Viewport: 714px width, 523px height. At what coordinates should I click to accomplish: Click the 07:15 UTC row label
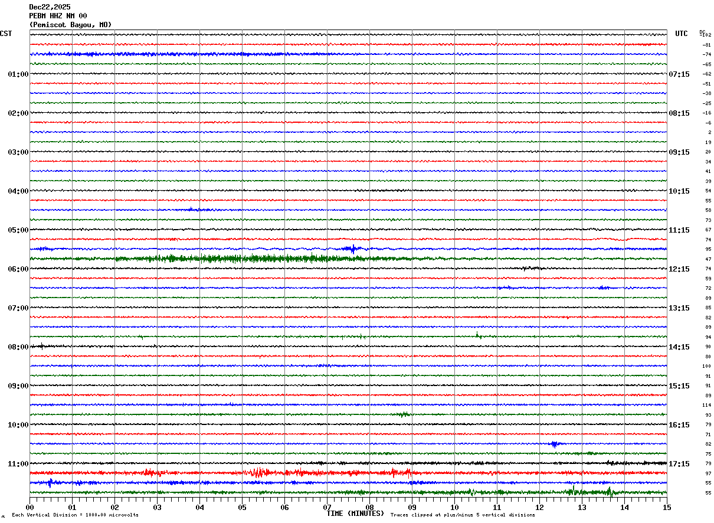click(x=679, y=74)
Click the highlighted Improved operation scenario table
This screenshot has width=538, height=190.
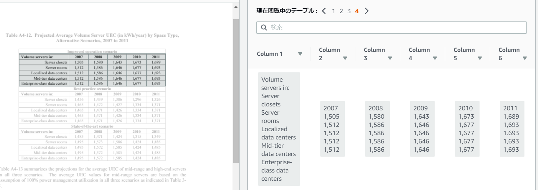[92, 70]
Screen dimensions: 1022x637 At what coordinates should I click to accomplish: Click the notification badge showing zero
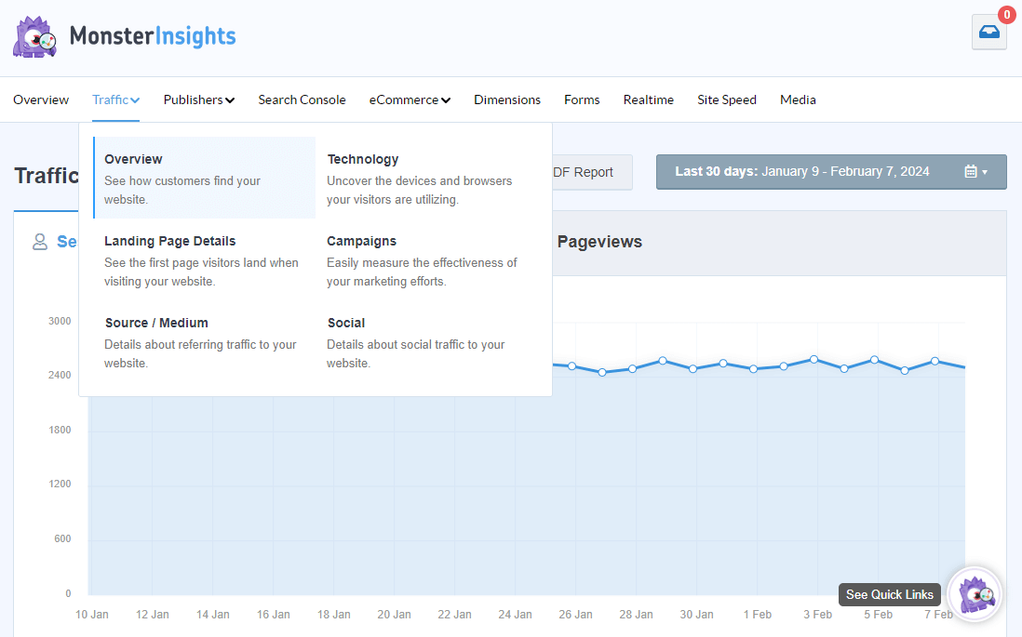coord(1006,14)
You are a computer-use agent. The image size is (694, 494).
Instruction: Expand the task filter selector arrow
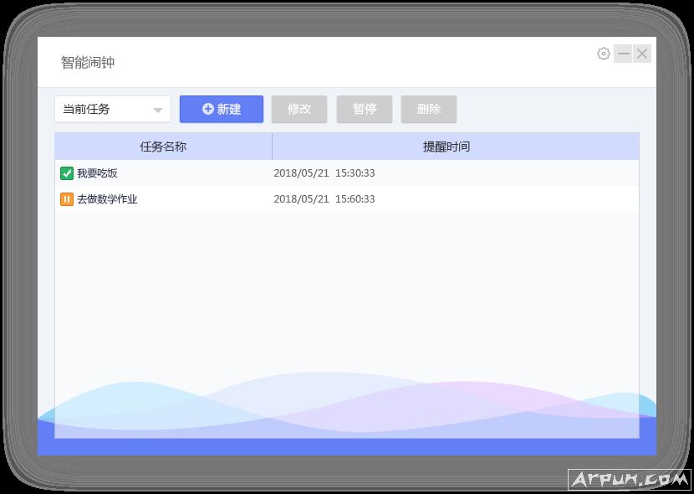[159, 109]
+ + +
__What you will do__. All of the material above should be reproduced exactly, except the pictures.

__The answer__.
Viewport: 714px width, 523px height. At what coordinates should I click to accomplish: Click the 07:15 UTC row label
click(x=679, y=74)
Click the highlighted Improved operation scenario table
This screenshot has width=538, height=190.
[92, 70]
Screen dimensions: 1022x637 At what coordinates should I click to accomplish: Click the notification badge showing zero
coord(1006,14)
You are a computer-use agent. The image size is (694, 494).
Instruction: Expand the task filter selector arrow
[159, 109]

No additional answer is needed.